Research progress on the deactivation mechanism and suppression strategies of Pd-based catalysts for methane oxidation

Abstract

The adverse impact of greenhouse gases on the environment is intensifying. Methane, the second-largest greenhouse gas, possesses high global warming potential. It is widely utilized as a clean energy source in various applications. However, its complete oxidation is inherently inefficient, leading to the emission of unoxidized methane, which exacerbates the greenhouse effect. Therefore, enhancing the catalytic efficiency of methane oxidation is crucial, with oxidation catalysts playing a pivotal role in this process. Noble metal catalysts demonstrate high catalytic efficiency in methane oxidation reactions. Among these, palladium (Pd) is a highly active catalyst for the complete oxidation of methane, exhibiting excellent activity, selectivity, and stability. However, catalyst deactivation during methane oxidation continues to pose a significant challenge. Understanding the fundamental causes of catalyst deactivation is essential for optimizing the catalyst design, enhancing the performance, extending the lifespan, and reducing costs.
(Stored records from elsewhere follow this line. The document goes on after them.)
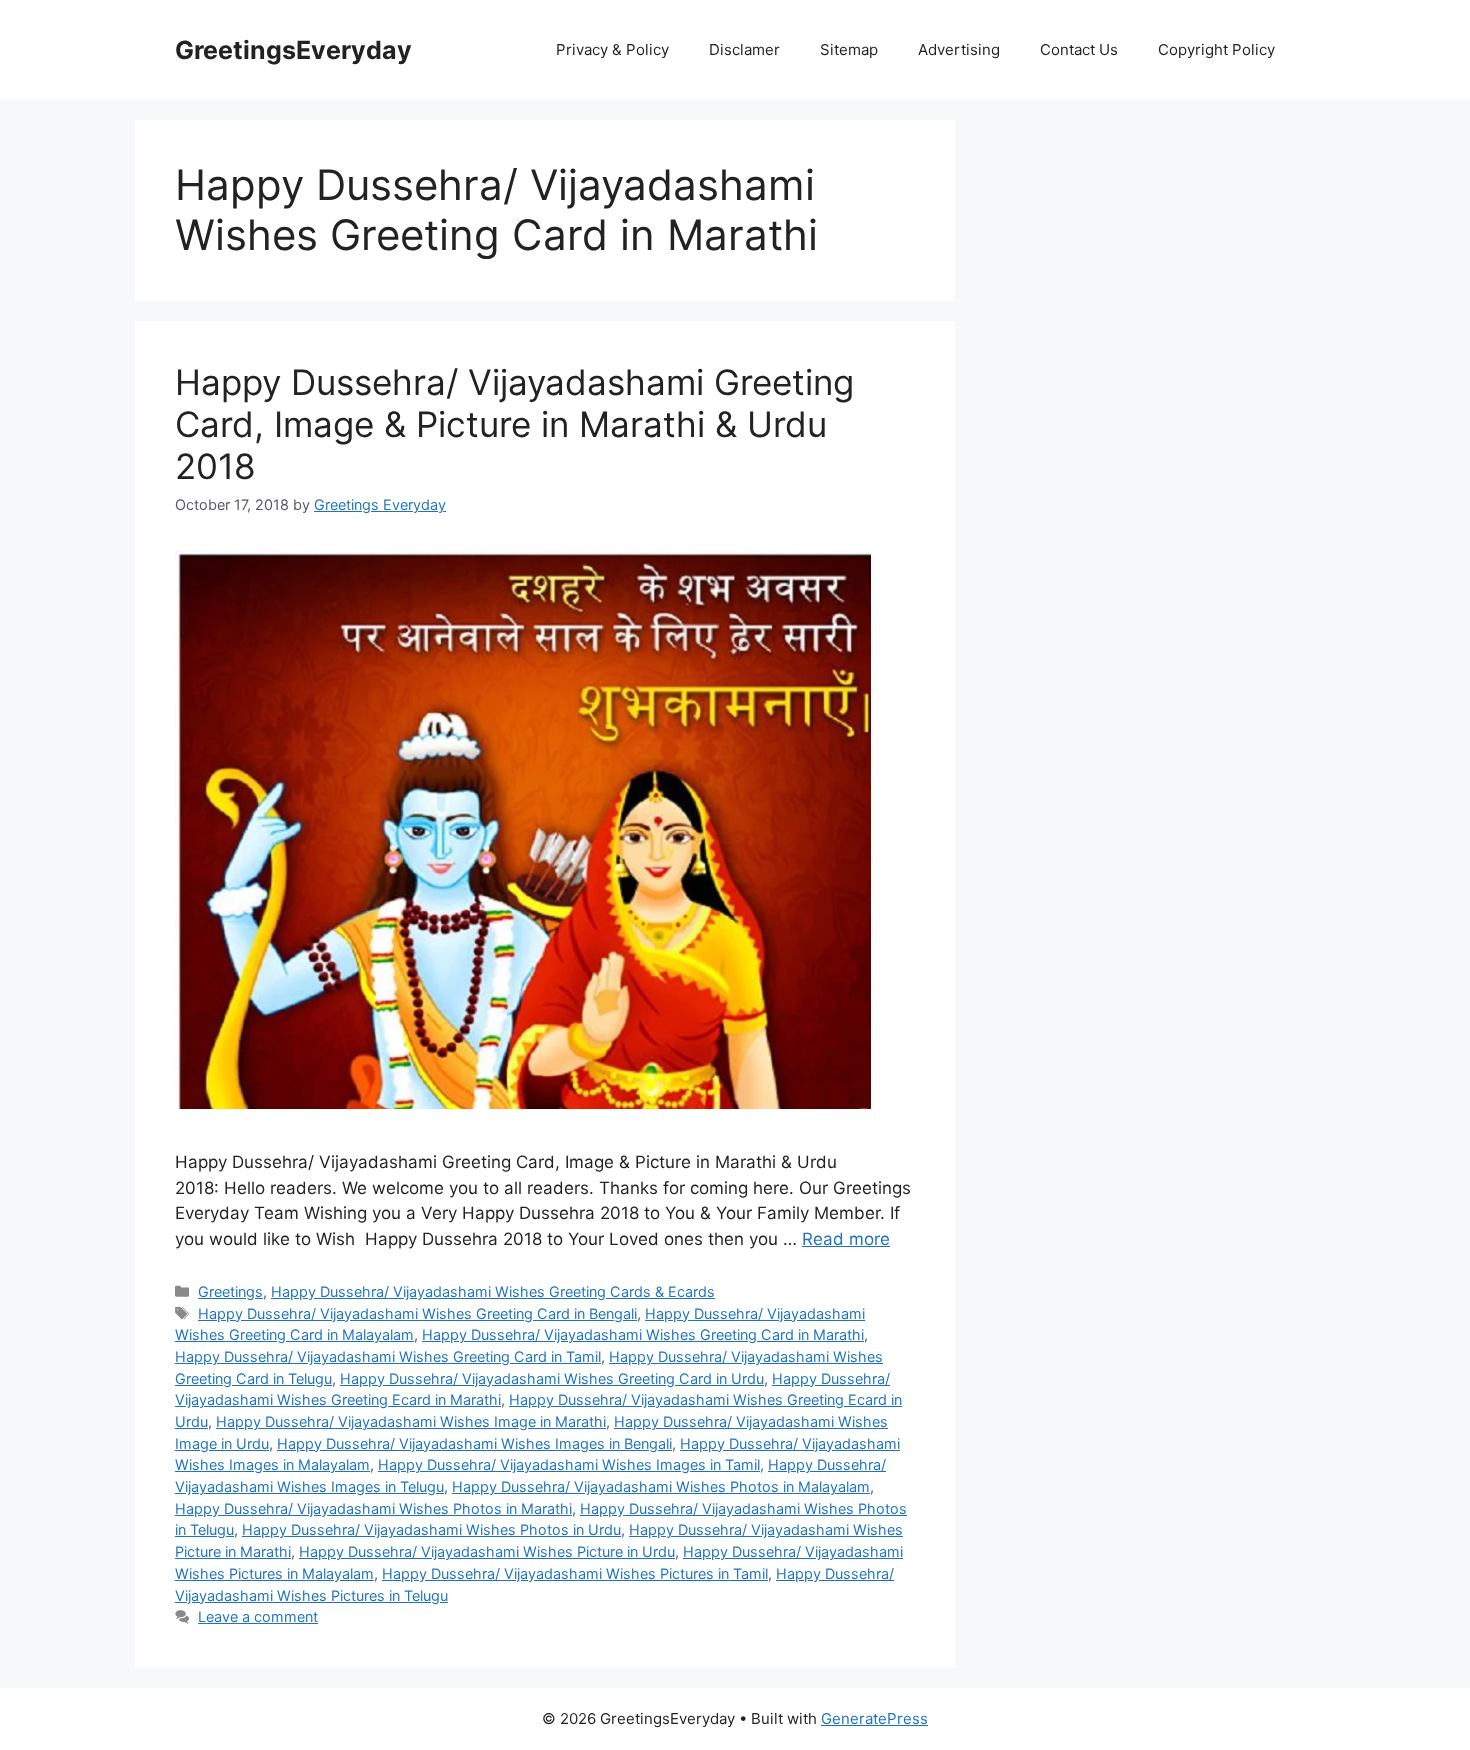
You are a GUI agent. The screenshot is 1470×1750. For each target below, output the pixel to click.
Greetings (230, 1291)
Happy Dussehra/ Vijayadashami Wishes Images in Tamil (569, 1464)
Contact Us (1079, 49)
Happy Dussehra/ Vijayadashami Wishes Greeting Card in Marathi (643, 1334)
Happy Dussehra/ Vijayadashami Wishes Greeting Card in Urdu (552, 1378)
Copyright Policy (1216, 49)
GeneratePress (874, 1718)
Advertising (959, 49)
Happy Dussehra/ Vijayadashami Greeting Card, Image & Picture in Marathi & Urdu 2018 (514, 424)
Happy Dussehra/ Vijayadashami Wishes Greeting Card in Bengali (417, 1313)
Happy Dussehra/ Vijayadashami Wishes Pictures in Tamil (575, 1573)
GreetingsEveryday (293, 50)
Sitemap (849, 49)
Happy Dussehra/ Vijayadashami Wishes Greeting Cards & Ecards (493, 1291)
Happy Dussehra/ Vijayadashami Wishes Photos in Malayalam (661, 1486)
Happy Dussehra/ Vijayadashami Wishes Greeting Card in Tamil (388, 1356)
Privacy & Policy (612, 49)
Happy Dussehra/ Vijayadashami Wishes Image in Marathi (411, 1421)
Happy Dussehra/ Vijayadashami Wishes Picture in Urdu (487, 1551)
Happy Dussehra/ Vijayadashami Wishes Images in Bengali (474, 1443)
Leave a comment (258, 1616)
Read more (846, 1239)
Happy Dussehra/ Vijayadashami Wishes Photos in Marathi (373, 1508)
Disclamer (744, 49)
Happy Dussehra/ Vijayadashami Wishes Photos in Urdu (431, 1529)
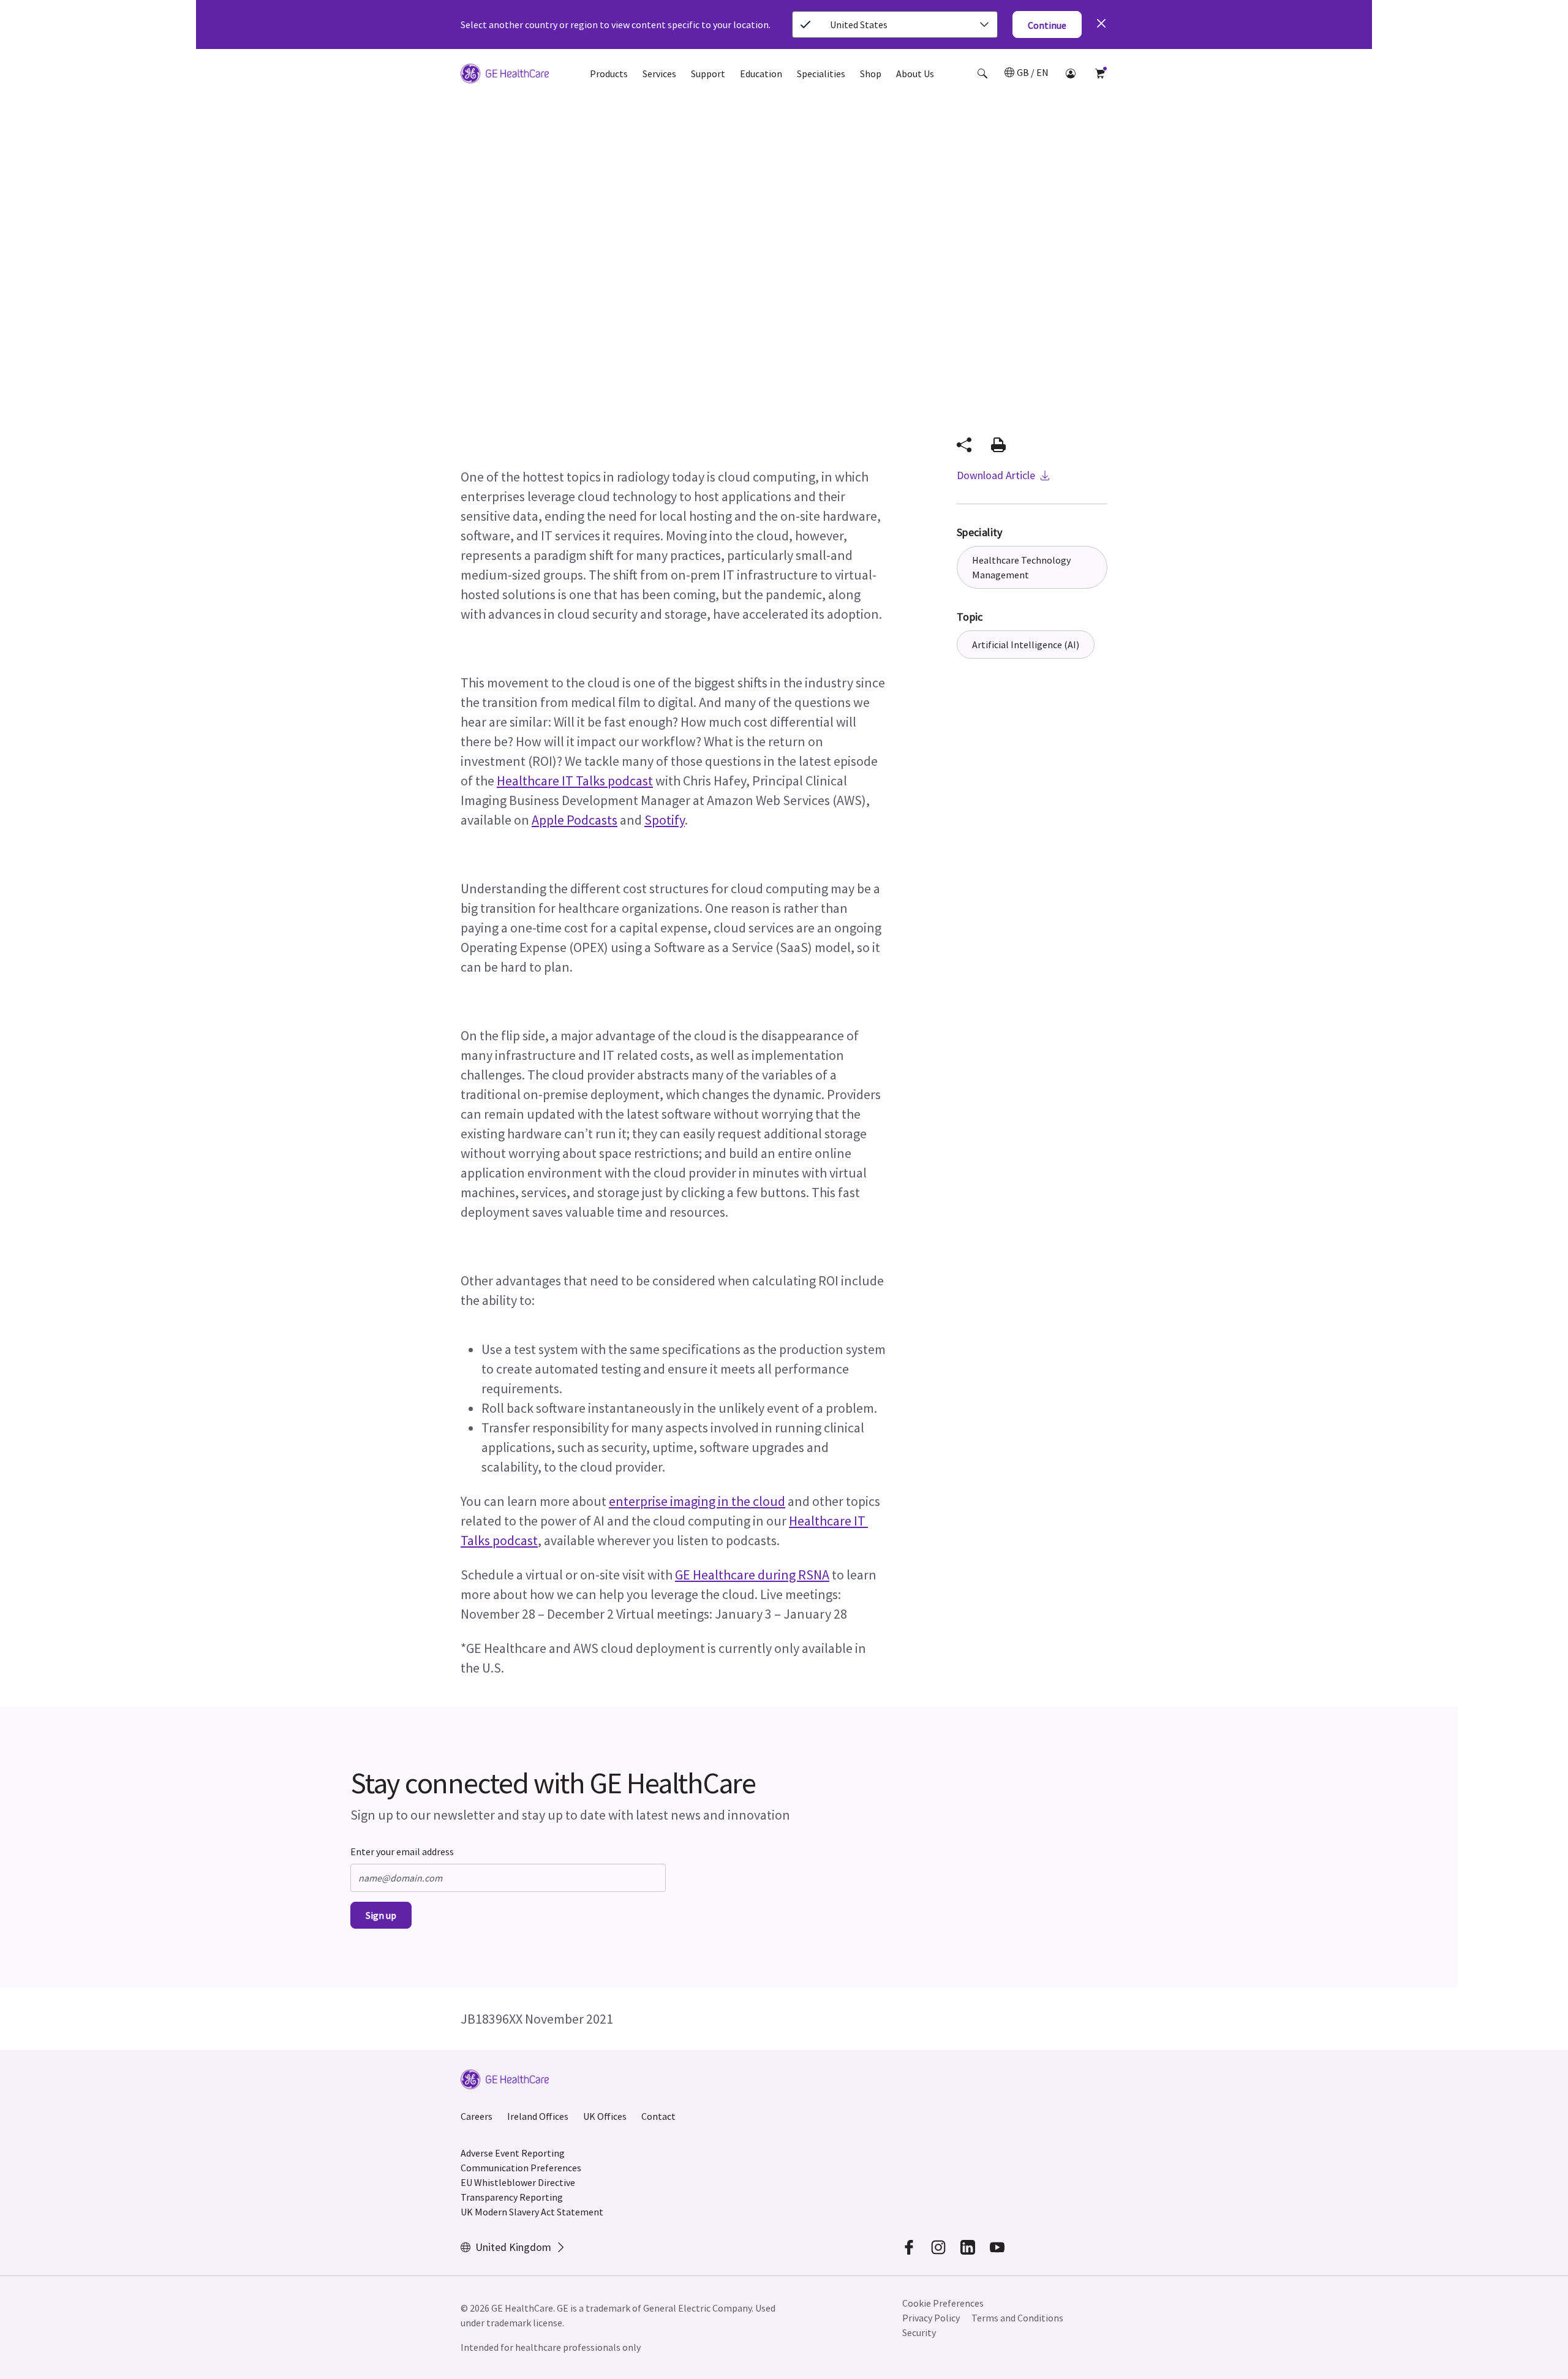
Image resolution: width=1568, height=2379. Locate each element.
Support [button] (708, 73)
In the early stage, the study on catalyst inactivation was limited by characterization techniques and theoretical calculations, and the main focus was on the improvement of catalyst activity, and the study was carried out under static conditions. With the development of science and technology, the study of catalyst deactivation has gradually shifted to the discussion of structural evolution and the deactivation mechanism under dynamic reaction conditions. With the further development of science and technology and the improvement of people's understanding, the study on catalyst deactivation may gradually shift to the research of atomic-level regulation, support interface coordination and other directions in the future. Therefore, this review highlights recent advances in Pd-based catalyst deactivation during the complete oxidation of methane. It presents a comprehensive analysis of reaction mechanisms, deactivation causes, influencing factors, and inhibition strategies, providing theoretical insights and practical guidance for future research.